If you are going to spend a lot of time abroad when you are retired you will need to think about currency risk. If sterling falls, your money won’t stretch so far in foreign currency. I’m not sure that you need to worry about this now. But as you approach retirement, try to hold some assets in the currency of the country you plan to move to, in order to reduce sterling risk.

 

Shelley McCarthy, managing director at Informed Choice, says:

Experience tells me that a couple who arrive at retirement with a diverse portfolio of assets and income streams tend to be able to have the lifestyle that they want. The rental income from your buy-to-let portfolio may well provide a significant part of your retirement income, particularly as the outstanding mortgages you have on these properties are on a repayment basis. So as long as you pay them off in the next 18 years the rental income should rise from the current net level.

The size of your pensions is currently modest, but the contributions that your limited companies are paying into them will help to build more robust pots of retirement funds. And because you are paying into these on a monthly basis you do not need to worry too much about market volatility.

Also, because you have invested the pensions in a fund with a 60 per cent equities, 40 per cent bonds allocation, you don’t have to worry too much about reviewing the investments, although a yearly review to make sure you remain on track makes sense.  

You have introduced a degree of flexibility into your longer-term income sources by paying regular contributions into an Isa. Although you do not get tax relief on Isa contributions under current rules, you can draw from Isas tax-free.

Pension plans, Isas and a buy-to-let portfolio each have their own specific risk profiles, and it wouldn’t surprise me if future governments played around with the way such things are taxed. But you can only plan for the long term based on the rules today.

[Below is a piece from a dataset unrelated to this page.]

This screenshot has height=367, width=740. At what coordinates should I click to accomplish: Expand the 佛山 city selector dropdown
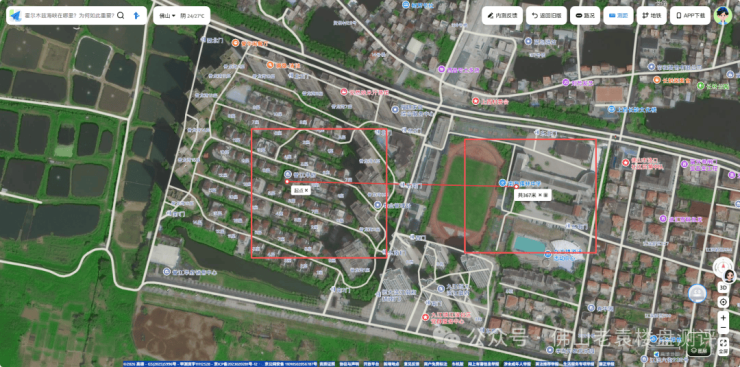[167, 16]
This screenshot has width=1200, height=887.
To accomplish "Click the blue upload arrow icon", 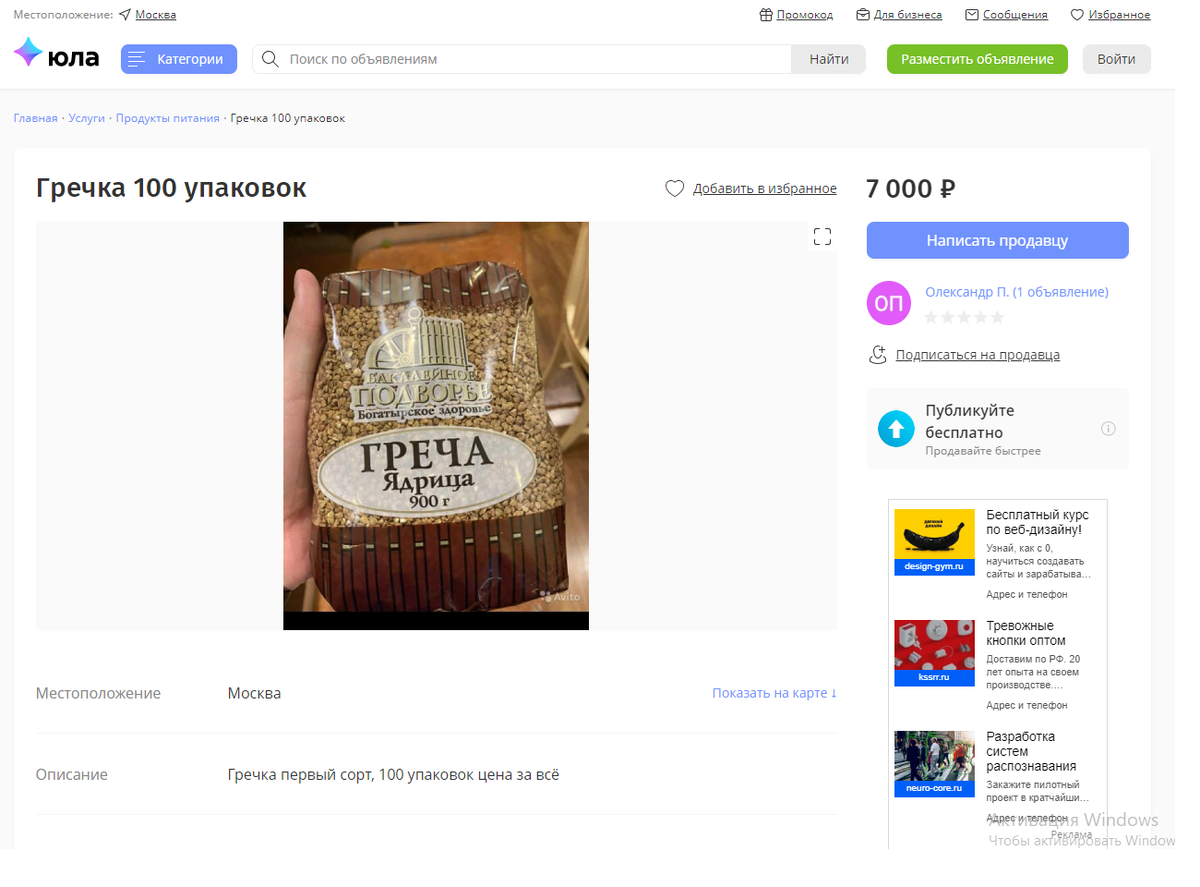I will [896, 429].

You mention that your income varies from year to year, so you should have a budget plan in order to know what the cost of all of your essential spending is.

Although state pensions won’t be payable when you are age 60, when you plan to retire, they will form an important part of your guaranteed retirement income from the time of your and your wife's state pension ages. You should check what your state pension entitlement is going to be – you can find this out on the government website www.gov.uk/check-state-pension.

Letting your home and living the dream – a narrowboat life in your case – has certainly worked for some of our clients, so hopefully it can work for you. But I would recommend that you do some prudent financial planning, including some cash-flow forecasting, as it might even give you the confidence to start living your dream sooner than in 18 years’ time.

 

HOW TO IMPROVE THE PORTFOLIO

Chris Dillow says:

A 60 per cent equities/40 per cent bonds fund might be overly cautious, especially as bonds are now very expensive and equities cheap by historic standards. Think about shifting to an 80 per cent equities, 20 per cent bonds allocation.

There will also come a time when you’ll have to think about diversifying out of Montanaro UK Income Fund. Although its cyclical risk might pay off in the longer run, you’ll need a greater spread of exposure at a later stage.